When most people think of upper body pushing during a workout, they think “push ups”. And that’s absolutely correct! Push ups are arguably the most recognizable pushing pattern, but it’s important to note that it’s not the only upper body pushing movement we utilize: bench press, overhead press, sleds, and inchworms are all examples of pushing movements.


In previous articles, we’ve talked about how the squat and hinge are functional movement patterns, meaning these movements are utilized often both in and out of the gym. The push is no different; it’s considered a foundational functional movement and one whose uses in “real life” can be replicated in the gym. Pushing someone away, getting up from a prone (laying on the stomach) position, or putting away dishes on a top cupboard all require a pushing movement with the upper body.

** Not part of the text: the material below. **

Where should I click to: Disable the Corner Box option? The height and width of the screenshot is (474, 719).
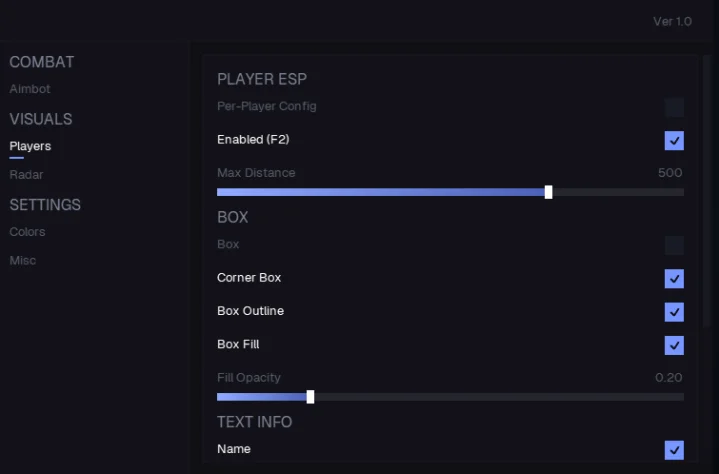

Though upper body pushes are programmed throughout the week at RF, the two most common ones we utilize are push ups and presses. While everyone knows what a push up is, it can prove to be a challenging movement to master. Push ups require not only shoulder and pec strength, but trunk stability, motor control and coordination, and body alignment. Push ups recruit a variety of muscles in the chest, shoulders, upper and mid-back, and arms. However, it also requires coordination from the lower back, abdominals, glute, and leg muscles to maintain rigidity during the movement. The same goes for presses; there is a lot of muscle activation required not only to complete the movement but to stabilize the body during the movement.


Though the push up appears simple, a well executed push up is anything but. This is where the pain-free performance philosophy comes into play; more important than “just” gaining strength is gaining strength safely and correctly to ensure pain-free movement. This ensures maximum longevity in both the movement and how the body responds to it over time.


In other words, by ensuring clients truly understand the body mechanics of a pushing movement, they can stay strong in their upper body for life!